===== INFORMATION SUPPLIED

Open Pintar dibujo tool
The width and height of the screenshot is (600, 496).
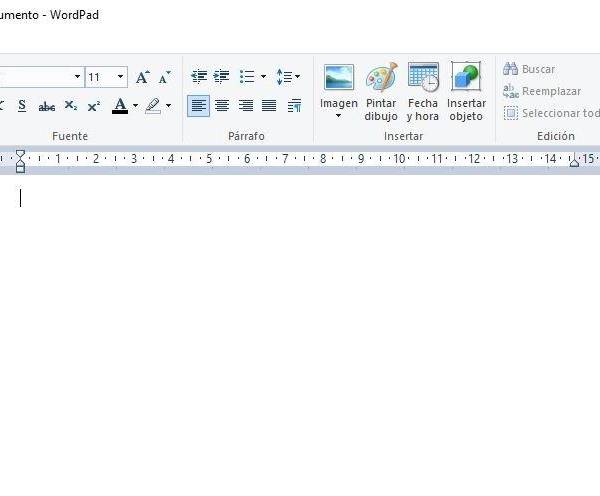pyautogui.click(x=381, y=78)
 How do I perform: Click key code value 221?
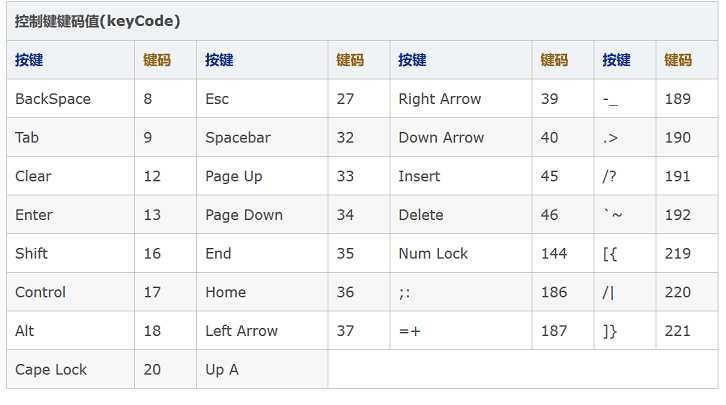pos(678,331)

==========

• ACTIVITY
Reproduce each record from above exactly; pictures do not belong in the copy.

• REPLY TO THE EXERCISE
Open Pintar dibujo tool
The width and height of the screenshot is (600, 496).
pyautogui.click(x=381, y=78)
 How do I perform: Click key code value 221?
pos(678,331)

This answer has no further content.